Compute the quants as sum of spliced, unspliced and ambiguous.

To be consistent with counts produced by the article. This is a slow step, so the quantFiles object is saved as RDS format. If you want to save time, you can skip this step and read the RDS file (provided in the download package) directly.

for(i in 1:nfiles){
  print(i)
  quantFiles[[i]][,1:55401] <- quantFiles[[i]][,1:55401]+quantFiles[[i]][,55402:110802]+quantFiles[[i]][,110803:166203]
  quantFiles[[i]] <- quantFiles[[i]][,1:55401]
}
saveRDS(quantFiles,"files/quantFiles.rds")

Concatenate the quant and cell annotation files.

All the quant and cell annotation files are combined.

quantFiles <- readRDS("files/quantFiles.rds")
quants <- do.call(rbind,quantFiles)
cell_annotations <- do.call(rbind,cell_annotations)

With the final quant and cell annotation files created, now create the seurat object.

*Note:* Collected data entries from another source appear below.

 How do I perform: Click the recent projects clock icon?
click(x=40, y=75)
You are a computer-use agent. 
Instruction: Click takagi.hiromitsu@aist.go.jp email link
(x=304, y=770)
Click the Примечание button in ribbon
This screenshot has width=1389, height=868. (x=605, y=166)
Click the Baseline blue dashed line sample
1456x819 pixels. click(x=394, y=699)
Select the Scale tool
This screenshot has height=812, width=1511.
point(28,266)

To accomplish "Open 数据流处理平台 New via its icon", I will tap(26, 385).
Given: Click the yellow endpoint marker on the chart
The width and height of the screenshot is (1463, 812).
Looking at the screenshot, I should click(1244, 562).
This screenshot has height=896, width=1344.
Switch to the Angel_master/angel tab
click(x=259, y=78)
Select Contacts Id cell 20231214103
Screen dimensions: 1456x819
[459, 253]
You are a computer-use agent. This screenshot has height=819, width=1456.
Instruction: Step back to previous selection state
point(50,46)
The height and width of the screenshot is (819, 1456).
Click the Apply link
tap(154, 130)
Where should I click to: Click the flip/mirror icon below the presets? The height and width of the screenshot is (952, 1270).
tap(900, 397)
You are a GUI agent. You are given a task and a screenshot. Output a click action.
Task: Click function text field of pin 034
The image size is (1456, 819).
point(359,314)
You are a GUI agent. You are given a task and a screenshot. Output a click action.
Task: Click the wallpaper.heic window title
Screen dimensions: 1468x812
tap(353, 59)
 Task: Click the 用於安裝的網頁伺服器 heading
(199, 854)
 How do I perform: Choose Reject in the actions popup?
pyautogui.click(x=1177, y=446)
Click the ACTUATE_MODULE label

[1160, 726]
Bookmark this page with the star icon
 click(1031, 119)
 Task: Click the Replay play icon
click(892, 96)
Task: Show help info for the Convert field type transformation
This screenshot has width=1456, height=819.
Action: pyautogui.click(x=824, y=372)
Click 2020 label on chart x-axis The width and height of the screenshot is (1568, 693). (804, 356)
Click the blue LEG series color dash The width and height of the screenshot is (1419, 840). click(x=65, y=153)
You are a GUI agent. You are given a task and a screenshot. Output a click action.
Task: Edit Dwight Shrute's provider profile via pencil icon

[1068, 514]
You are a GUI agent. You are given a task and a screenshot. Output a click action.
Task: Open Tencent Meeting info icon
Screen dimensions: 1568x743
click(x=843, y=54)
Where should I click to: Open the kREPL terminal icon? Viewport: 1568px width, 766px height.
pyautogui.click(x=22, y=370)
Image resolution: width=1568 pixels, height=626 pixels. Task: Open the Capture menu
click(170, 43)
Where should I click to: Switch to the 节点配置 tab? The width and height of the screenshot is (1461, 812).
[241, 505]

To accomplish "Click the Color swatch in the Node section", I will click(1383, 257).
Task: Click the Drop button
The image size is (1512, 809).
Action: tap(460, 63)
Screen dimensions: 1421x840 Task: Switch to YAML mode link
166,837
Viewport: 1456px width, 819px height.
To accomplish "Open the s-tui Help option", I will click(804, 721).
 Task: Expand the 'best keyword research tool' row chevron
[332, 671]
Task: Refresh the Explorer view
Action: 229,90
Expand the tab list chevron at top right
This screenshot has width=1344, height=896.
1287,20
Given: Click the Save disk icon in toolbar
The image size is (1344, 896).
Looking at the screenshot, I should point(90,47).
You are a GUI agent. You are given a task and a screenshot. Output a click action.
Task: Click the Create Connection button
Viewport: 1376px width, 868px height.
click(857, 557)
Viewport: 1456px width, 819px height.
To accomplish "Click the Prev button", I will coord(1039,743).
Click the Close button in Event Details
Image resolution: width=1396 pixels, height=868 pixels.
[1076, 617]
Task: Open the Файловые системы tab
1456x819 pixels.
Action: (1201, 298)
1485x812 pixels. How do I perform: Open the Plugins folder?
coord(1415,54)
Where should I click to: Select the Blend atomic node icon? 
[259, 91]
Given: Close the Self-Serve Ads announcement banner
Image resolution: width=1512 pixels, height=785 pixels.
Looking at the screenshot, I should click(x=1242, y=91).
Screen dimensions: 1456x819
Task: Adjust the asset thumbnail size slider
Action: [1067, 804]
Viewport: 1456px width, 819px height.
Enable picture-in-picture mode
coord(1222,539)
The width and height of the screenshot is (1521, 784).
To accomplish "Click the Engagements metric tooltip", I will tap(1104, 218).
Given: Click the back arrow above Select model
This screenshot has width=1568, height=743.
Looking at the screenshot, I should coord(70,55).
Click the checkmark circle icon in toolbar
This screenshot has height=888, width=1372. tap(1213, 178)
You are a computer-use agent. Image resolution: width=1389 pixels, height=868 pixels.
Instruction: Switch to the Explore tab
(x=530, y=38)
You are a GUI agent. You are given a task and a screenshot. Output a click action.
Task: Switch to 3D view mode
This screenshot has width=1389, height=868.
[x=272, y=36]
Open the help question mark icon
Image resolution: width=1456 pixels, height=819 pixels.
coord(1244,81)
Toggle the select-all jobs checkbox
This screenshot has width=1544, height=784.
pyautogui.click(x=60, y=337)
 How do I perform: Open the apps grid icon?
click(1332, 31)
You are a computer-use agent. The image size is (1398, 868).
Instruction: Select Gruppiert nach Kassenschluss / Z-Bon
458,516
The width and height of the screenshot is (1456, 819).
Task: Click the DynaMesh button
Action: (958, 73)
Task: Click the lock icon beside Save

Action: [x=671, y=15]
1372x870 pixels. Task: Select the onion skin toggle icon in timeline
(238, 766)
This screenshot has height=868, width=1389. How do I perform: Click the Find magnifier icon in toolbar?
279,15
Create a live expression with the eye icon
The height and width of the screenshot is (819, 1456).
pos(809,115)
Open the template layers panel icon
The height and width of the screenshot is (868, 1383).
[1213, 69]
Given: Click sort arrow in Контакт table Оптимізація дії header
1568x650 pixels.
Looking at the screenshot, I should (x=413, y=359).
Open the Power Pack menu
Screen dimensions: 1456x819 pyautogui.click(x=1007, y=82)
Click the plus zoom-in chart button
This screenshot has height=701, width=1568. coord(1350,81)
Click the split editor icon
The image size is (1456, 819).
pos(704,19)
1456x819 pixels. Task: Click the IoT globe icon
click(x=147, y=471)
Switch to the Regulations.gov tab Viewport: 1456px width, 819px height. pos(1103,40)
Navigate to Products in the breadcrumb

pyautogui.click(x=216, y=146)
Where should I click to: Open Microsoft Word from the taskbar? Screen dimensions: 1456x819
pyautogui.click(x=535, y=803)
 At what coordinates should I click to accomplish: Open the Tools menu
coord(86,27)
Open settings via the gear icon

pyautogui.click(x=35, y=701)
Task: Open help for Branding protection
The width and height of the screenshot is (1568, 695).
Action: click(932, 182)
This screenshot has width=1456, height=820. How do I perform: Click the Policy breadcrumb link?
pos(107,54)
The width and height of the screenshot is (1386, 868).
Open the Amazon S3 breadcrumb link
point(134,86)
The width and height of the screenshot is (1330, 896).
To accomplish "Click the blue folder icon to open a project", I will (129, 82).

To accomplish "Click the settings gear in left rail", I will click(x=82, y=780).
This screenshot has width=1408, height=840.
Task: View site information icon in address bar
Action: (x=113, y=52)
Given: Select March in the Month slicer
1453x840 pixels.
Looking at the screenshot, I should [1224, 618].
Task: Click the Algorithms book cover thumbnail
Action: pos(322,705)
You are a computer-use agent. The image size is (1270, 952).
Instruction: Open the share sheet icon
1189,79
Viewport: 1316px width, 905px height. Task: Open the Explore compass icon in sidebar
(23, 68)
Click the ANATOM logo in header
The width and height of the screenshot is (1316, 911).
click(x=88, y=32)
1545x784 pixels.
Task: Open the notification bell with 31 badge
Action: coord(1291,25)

Select cells with counts of at least 200 genes and genes present in at least 3 cells.

library(Seurat)

## Attaching SeuratObject

# prepare cell and gene annotations
pd <- as.data.frame(cell_annotations)
rownames(pd) <- cell_annotations$sample
rownames(quants) <- cell_annotations$sample
colnames(quants) <- gene_annotations$gene_short_name[1:55401]
# filter cells with less than 200 features and features present in less than 3 cells
sobj <- CreateSeuratObject(counts = t(as.matrix(quants)), project = "demo", meta.data = pd, min.features = 200, min.cells = 3)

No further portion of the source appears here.